21 September 2022 Time to read: 2 mins

Wiener Holocaust Library opens new exhibition on Jewish family photos before 1939

At Britain’s largest Holocaust archive, family photographs are providing a rare glimpse into a lost world.

With its new exhibition, “There was a time…”: Jewish Family Photographs Before 1939, the Wiener Holocaust Library brings together over 100 never-before-seen portraits and snapshots from twelve Jewish families in the 1890s through the 1930s.

The images on display document everyday, intimate moments and expressions of culture and identity. Subjects are shown at home; on holiday; as professionals; as family members, and pursuing sporting and leisure activities. These photographs create a physical record of how the subjects wished to be seen and remembered. Today they appear as images of life and leisure on the brink of catastrophe.

Photograph of Dorothea Jacoby (née Salinger), c.1911. Credit: Wiener Holocaust Library Collection

Wiener Library exhibition focuses on often overlooked photographs

“The Wiener Holocaust Library holds the largest collection of pre-Nazi-era Jewish family photographs in Britain,” Senior Curator and Head of Education Dr. Barbara Warnock said. “These precious materials document the lives of Jews in Europe in the late nineteenth and early twentieth centuries, giving us a unique insight into this lost world.”

Drawn from the Library’s unique archives, first assembled in the 1930s by Dr Alfred Wiener to document and preserve evidence of the persecution of Jews in Europe, these private family photographs uncover a hidden history of pre-Nazi-era Jewish life in Germany and Austria. Captions reveal the fates of some of the individuals depicted: persecution, deportation, annihilation, or escape.

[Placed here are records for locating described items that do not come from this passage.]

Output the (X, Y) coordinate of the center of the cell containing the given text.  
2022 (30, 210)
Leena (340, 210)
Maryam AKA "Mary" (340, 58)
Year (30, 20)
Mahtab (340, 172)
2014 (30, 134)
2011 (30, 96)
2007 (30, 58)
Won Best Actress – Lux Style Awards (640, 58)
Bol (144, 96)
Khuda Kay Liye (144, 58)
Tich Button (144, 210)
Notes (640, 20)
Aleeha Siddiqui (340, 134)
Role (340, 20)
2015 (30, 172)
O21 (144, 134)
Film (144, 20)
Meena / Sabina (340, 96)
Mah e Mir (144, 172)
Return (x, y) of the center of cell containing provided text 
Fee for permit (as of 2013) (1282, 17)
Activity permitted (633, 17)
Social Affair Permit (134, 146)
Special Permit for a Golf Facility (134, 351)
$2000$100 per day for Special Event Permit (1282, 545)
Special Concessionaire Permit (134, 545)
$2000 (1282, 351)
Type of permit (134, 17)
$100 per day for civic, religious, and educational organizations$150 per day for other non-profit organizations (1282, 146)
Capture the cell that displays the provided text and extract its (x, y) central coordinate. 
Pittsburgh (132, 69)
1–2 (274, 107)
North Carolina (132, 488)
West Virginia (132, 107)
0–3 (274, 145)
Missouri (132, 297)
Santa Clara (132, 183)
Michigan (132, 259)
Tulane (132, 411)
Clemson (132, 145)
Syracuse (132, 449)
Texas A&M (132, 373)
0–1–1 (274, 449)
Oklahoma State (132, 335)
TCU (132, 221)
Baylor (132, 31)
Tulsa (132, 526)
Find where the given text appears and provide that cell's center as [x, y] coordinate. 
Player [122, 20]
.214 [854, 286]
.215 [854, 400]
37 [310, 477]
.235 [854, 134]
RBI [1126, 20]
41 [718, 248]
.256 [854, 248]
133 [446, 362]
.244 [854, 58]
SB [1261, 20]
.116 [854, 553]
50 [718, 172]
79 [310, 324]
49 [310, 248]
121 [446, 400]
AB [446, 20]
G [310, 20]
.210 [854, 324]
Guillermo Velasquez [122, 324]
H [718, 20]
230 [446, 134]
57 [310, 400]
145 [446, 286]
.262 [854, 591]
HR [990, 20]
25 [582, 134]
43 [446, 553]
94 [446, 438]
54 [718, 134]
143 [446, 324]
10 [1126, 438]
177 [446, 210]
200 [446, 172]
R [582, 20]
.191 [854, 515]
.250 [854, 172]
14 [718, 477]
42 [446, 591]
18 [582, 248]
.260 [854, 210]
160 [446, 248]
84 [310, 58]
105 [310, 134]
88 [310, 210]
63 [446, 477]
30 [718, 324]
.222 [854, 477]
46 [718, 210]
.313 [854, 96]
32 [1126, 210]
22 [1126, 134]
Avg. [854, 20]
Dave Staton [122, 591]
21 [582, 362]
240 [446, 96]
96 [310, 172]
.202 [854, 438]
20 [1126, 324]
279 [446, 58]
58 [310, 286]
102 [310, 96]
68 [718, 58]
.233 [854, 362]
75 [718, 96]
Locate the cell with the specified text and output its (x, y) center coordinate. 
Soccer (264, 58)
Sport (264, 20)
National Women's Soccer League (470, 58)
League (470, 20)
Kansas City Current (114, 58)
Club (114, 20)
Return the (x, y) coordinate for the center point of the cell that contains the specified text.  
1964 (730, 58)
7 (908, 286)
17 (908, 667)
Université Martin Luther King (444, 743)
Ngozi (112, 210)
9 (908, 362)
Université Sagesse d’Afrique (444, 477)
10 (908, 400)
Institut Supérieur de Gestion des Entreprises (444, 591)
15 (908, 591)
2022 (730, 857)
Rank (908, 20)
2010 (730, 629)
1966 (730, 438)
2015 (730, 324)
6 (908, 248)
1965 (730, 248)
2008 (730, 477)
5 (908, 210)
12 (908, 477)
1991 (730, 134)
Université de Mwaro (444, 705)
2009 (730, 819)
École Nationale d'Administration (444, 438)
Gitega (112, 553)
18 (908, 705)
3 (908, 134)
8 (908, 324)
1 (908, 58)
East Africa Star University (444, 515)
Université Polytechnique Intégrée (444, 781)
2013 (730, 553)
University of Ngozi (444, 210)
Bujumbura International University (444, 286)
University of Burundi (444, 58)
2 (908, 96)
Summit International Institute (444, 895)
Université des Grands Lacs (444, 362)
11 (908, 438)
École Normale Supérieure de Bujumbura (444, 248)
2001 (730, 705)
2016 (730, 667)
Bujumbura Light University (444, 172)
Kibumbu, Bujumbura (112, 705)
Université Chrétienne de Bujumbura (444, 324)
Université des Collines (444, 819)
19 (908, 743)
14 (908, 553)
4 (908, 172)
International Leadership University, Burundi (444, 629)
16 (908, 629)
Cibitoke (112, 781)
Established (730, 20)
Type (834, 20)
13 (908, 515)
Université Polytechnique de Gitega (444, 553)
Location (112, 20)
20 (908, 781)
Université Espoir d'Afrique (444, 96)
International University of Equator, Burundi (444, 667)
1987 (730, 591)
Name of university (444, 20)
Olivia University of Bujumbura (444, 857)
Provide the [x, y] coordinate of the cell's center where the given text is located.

“The Library has a vital role to play in collecting and preserving these important historical images,” Dr. Warnock said, “and we are so pleased to be able to be share with the public some of these powerful photographs.”

“We are drawn to these beautiful photographs because they enshrine everyday moments from lives that were soon to change forever. You might recognize yourself and your own family in these warm and personal snapshots and portraits,” Curator of the exhibition Helen Lewandowski said. “I hope that this exhibition will start a conversation about family photographs and the way they are shown and used today. The images have their own histories as documents created in a certain time and place and then returned to by others years later.”

Two talks – Photographs and Family History Research (virtual, 6 October) and What is Jewish Photography? (hybrid, 31 October) – are planned to coincide with the exhibition.

The exhibition will run until 4 November 2022.